# Reso Amazon



## Stanis La Rochelle (17 Dicembre 2015)

Oggi ho fatto un reso amazon per la prima volta. Prodotto venduto e spedito da amazon. Pacco spedito dall'ufficio postale. Ho il terrore che me lo perdano però. Cosa succede se perdono il pacco? Io ho comunque il foglietto col timbro postale. Nel caso basterebbe quello come prova?
Ci ho speso 500 euro e li vorrei vedere di nuovo. Già sono in ansia visto che il pacco ancora non c'è sul tracking poste dopo ben 2 ore dell'accettazione.

Esperienze in merito?


----------



## mr.wolf (17 Dicembre 2015)

con Amazon vai tranquillo, se vuoi puoi contattare il servizio clienti tramite chat dal loro sito


----------



## Love (17 Dicembre 2015)

a me arrivò un rasoio elettrico difettoso...aprii la pratica di reso..il pomeriggio dopo venne il corriere a prenderselo e dopo due giorni se non ricordo male mi fecero lo storno sulla carta di credito...amazon n 1


----------



## Stanis La Rochelle (17 Dicembre 2015)

mr.wolf ha scritto:


> con Amazon vai tranquillo, se vuoi puoi contattare il servizio clienti tramite chat dal loro sito



Speriamo, intanto del pacco sul sito delle poste neanche l'ombra. Me lo immaginavo che succedeva niente sti pagliacci stavano facendo i cavoli loro invece di lavorare. Chiacchere a volontà mentre la gente è in coda.

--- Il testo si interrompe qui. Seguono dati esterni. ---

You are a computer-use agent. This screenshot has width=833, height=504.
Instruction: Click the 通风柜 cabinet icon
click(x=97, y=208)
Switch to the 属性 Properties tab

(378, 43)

Di solito quando spedisco al massimo nel giro di 1 ora vedo tutto... C'è una procedura diversa per i resi magari? Qualcuno sa niente?


----------



## Stanis La Rochelle (17 Dicembre 2015)

Love ha scritto:


> a me arrivò un rasoio elettrico difettoso...aprii la pratica di reso..il pomeriggio dopo venne il corriere a prenderselo e dopo due giorni se non ricordo male mi fecero lo storno sulla carta di credito...amazon n 1



Avrei dovuto chiamare anche io il corriere a sto punto, pensavo fosse più comodo andare in posta, ho l'ufficio a 500 metri da casa... Dopo quanto tempo hai visto il tracking sul sito delle poste?


----------



## Love (17 Dicembre 2015)

Stanis La Rochelle ha scritto:


> Avrei dovuto chiamare anche io il corriere a sto punto, pensavo fosse più comodo andare in posta, ho l'ufficio a 500 metri da casa... Dopo quanto tempo hai visto il tracking sul sito delle poste?



il corriere se nn sbaglio era bartolini o qualcosa del genere non poste italiane...


----------



## Stanis La Rochelle (17 Dicembre 2015)

Love ha scritto:


> il corriere se nn sbaglio era bartolini o qualcosa del genere non poste italiane...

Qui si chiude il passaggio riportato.